EXERCISE AIM — Rewrite the records below with every "Image resolution" changed to "Screen resolution" and nothing else altered.

INFORMATION SHOWN —
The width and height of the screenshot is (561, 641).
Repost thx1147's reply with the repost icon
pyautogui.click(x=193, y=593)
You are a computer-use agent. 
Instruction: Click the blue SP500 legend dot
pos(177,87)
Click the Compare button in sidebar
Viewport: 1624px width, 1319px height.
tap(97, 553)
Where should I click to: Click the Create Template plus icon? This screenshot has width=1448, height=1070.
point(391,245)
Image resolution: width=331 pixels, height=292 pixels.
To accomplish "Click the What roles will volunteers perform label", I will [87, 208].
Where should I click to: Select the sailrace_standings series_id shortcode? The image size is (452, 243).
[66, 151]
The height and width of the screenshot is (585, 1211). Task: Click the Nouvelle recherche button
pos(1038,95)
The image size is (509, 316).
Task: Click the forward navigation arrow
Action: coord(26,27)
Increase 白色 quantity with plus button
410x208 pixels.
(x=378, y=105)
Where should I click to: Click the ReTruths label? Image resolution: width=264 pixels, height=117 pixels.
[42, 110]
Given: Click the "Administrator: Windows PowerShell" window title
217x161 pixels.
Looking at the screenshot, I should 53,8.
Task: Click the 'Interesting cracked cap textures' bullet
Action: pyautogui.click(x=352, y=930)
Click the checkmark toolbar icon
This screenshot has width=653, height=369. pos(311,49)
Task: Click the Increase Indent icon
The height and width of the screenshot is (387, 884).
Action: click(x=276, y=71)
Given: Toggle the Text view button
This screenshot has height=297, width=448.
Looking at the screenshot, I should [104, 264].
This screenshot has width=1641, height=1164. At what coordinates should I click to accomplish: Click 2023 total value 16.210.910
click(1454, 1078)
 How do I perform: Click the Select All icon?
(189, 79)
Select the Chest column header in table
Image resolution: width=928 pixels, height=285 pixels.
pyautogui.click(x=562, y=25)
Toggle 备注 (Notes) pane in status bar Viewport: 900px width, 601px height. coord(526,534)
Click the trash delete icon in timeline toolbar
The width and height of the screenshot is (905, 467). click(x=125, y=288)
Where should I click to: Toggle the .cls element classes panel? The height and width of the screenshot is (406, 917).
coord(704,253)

RESULT OF THE TASK —
The width and height of the screenshot is (561, 641).
Repost thx1147's reply with the repost icon
pyautogui.click(x=193, y=593)
You are a computer-use agent. 
Instruction: Click the blue SP500 legend dot
pos(177,87)
Click the Compare button in sidebar
Viewport: 1624px width, 1319px height.
tap(97, 553)
Where should I click to: Click the Create Template plus icon? This screenshot has width=1448, height=1070.
point(391,245)
Screen resolution: width=331 pixels, height=292 pixels.
To accomplish "Click the What roles will volunteers perform label", I will [87, 208].
Where should I click to: Select the sailrace_standings series_id shortcode? The image size is (452, 243).
[66, 151]
The height and width of the screenshot is (585, 1211). Task: Click the Nouvelle recherche button
pos(1038,95)
The image size is (509, 316).
Task: Click the forward navigation arrow
Action: coord(26,27)
Increase 白色 quantity with plus button
410x208 pixels.
(x=378, y=105)
Where should I click to: Click the ReTruths label? Screen resolution: width=264 pixels, height=117 pixels.
[42, 110]
Given: Click the "Administrator: Windows PowerShell" window title
217x161 pixels.
Looking at the screenshot, I should 53,8.
Task: Click the 'Interesting cracked cap textures' bullet
Action: pyautogui.click(x=352, y=930)
Click the checkmark toolbar icon
This screenshot has width=653, height=369. pos(311,49)
Task: Click the Increase Indent icon
The height and width of the screenshot is (387, 884).
Action: click(x=276, y=71)
Given: Toggle the Text view button
This screenshot has height=297, width=448.
Looking at the screenshot, I should [104, 264].
This screenshot has width=1641, height=1164. At what coordinates should I click to accomplish: Click 2023 total value 16.210.910
click(1454, 1078)
 How do I perform: Click the Select All icon?
(189, 79)
Select the Chest column header in table
Screen resolution: width=928 pixels, height=285 pixels.
pyautogui.click(x=562, y=25)
Toggle 备注 (Notes) pane in status bar Viewport: 900px width, 601px height. coord(526,534)
Click the trash delete icon in timeline toolbar
The width and height of the screenshot is (905, 467). click(x=125, y=288)
Where should I click to: Toggle the .cls element classes panel? The height and width of the screenshot is (406, 917).
coord(704,253)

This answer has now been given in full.